I refer to the article by Joseph Lo headlined 'Hong Kong's tunnel of mixed blessing' (South China Morning Post, May 26).

In the interest of equalising traffic flow and easing congestion, the toll for a car using any of the harbour tunnels should be set at $15.

When the Western tunnel was opened, it was considered that a toll of $30 would provide profit and meet the cost of capital and government royalties, given a sufficient traffic flow. A $15 subsidy from the Cross-Harbour Tunnel would reduce that toll to $15.

The Cross-Harbour Tunnel has been fully paid for and the government has reaped handsome profits since the day it opened. Its $15 toll should be used to subsidise the Western tunnel.

The Eastern tunnel toll stands at $15. Operating costs of the Cross-Harbour Tunnel (CHT) should be paid for from the government royalties and charges gleaned from all other tunnels, including the Eastern and Western tunnels.

When it opened in August 1972, the CHT toll was $2.50. This would return the developers, led by Duggie Clague, a healthy profit even after paying the government a royalty of 7 per cent and fees for land usage of $75,000.

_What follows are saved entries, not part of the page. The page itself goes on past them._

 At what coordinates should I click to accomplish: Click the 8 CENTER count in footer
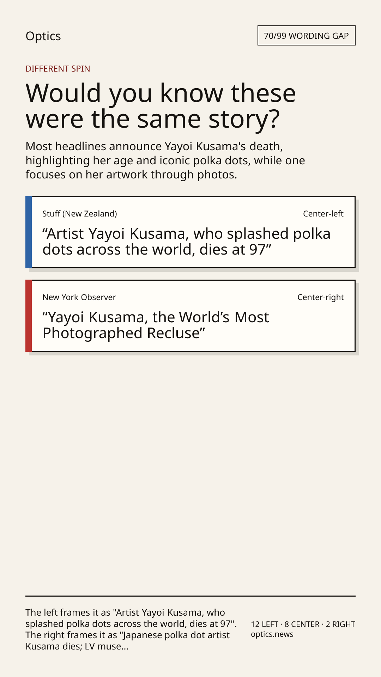(302, 624)
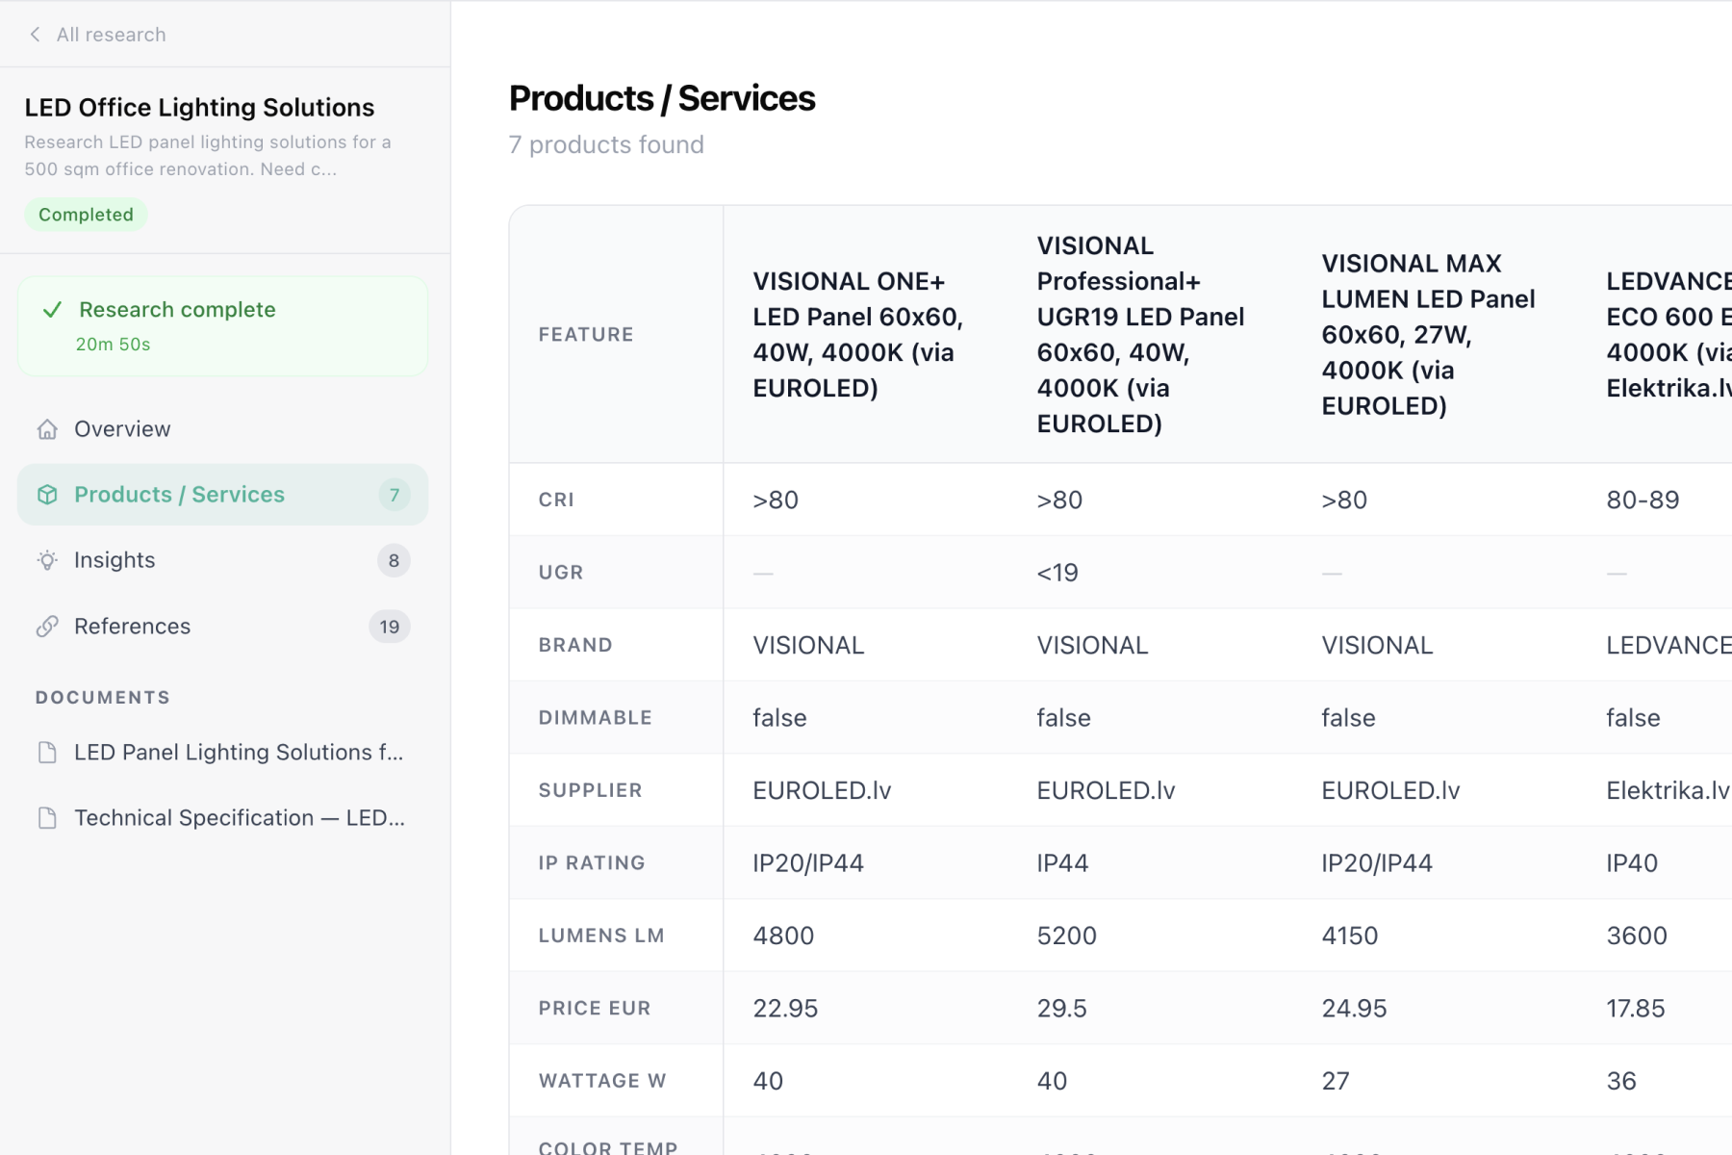Click the Insights lightbulb icon
This screenshot has height=1155, width=1732.
click(47, 560)
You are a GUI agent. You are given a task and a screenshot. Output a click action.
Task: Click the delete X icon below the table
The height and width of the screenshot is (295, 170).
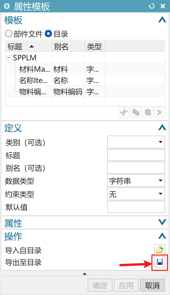click(160, 112)
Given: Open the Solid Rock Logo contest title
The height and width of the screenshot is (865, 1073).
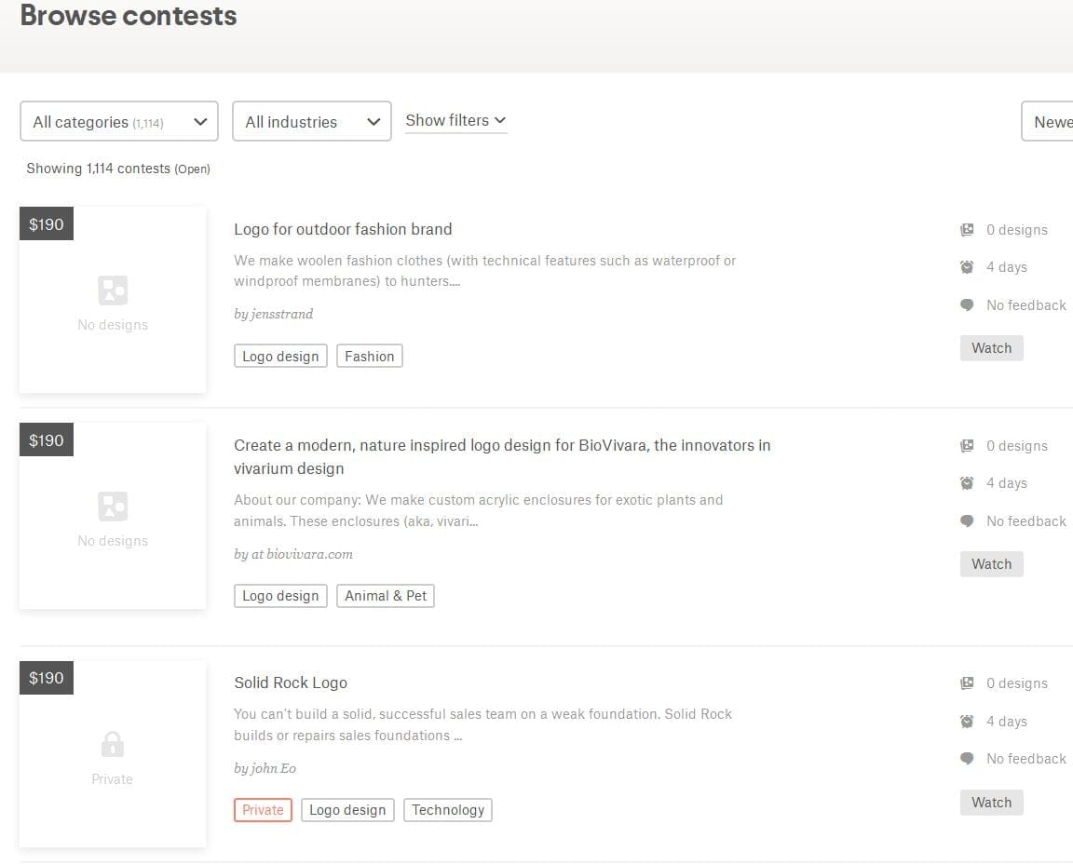Looking at the screenshot, I should tap(291, 683).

Jardines owned the Star Ferry and the Lau family the Yaumati Ferry. Vehicle ferry tolls were $2 and so that the CHT would not go out of business, the government directed that its toll be doubled to $5. The CHT company was very profitable, even through the inflation of the 1970s and 80s.

In 1984, to ease traffic congestion, the government again doubled the toll to $10 by the imposition of a $5 tax. By 1999, when the franchise ended, instead of dropping the toll to an economically justifiable $1.25 the government again doubled the toll to $20 in an effort to ease traffic congestion.

To paraphrase Denis Bray in his Hong Kong Metamorphosis, the government has had a very nice windfall for the 30 years that the Cross-Harbour Tunnel has been in existence. It is again time for the government to act to ease cross-harbour traffic congestion, this time by setting the same toll for each harbour tunnel.

And given the harsh economic realities of today, that toll should be $15.